Output every record word for word, minus the pictures.
BEGIN
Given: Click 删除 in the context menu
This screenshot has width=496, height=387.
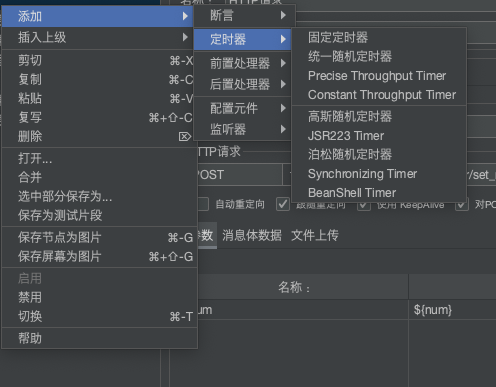Looking at the screenshot, I should click(x=99, y=136).
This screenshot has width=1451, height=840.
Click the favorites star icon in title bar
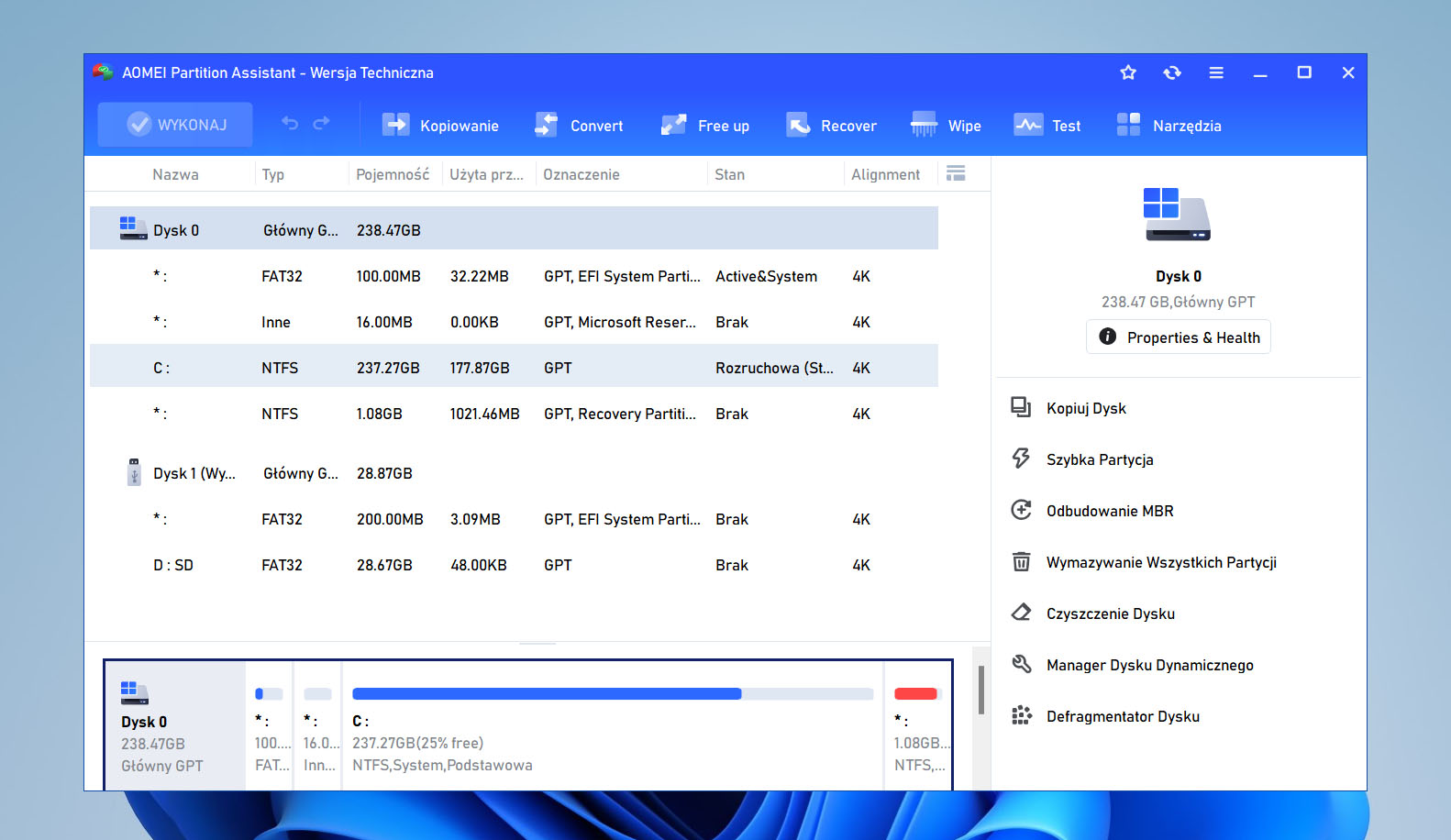point(1128,72)
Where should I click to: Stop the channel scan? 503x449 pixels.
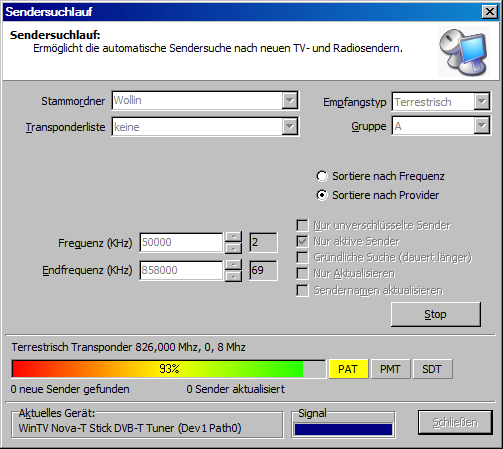pos(436,314)
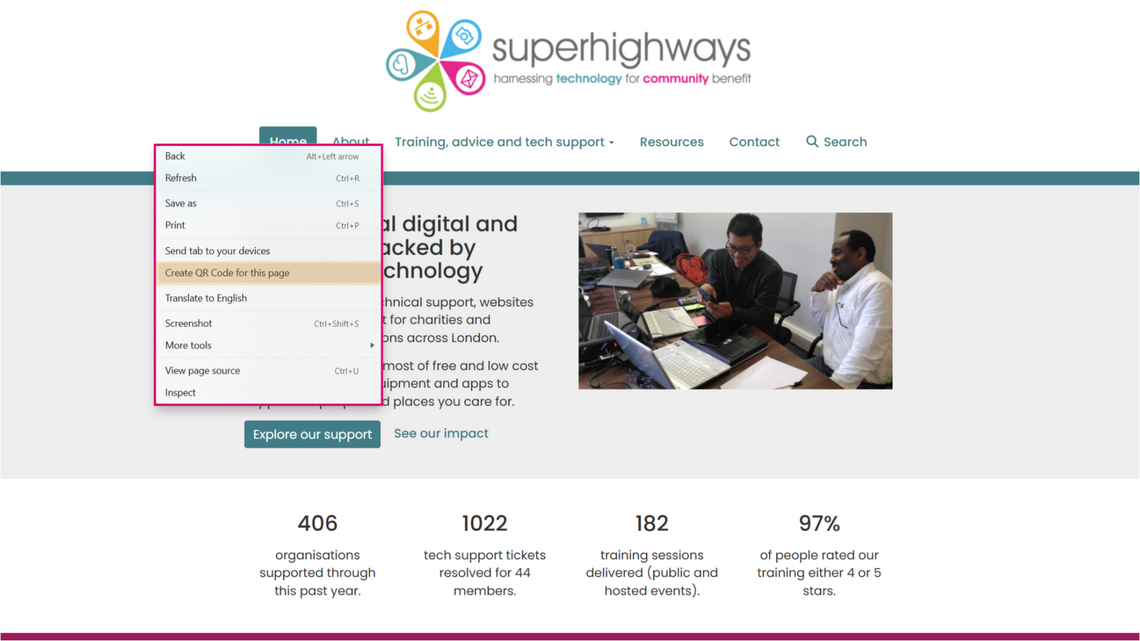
END
Finished exercise
Given: Click 删除 in the context menu
This screenshot has width=496, height=387.
Looking at the screenshot, I should click(x=99, y=136).
This screenshot has width=1451, height=840.
Click the favorites star icon in title bar
point(1128,72)
Where should I click to: Stop the channel scan? 503x449 pixels.
pos(436,314)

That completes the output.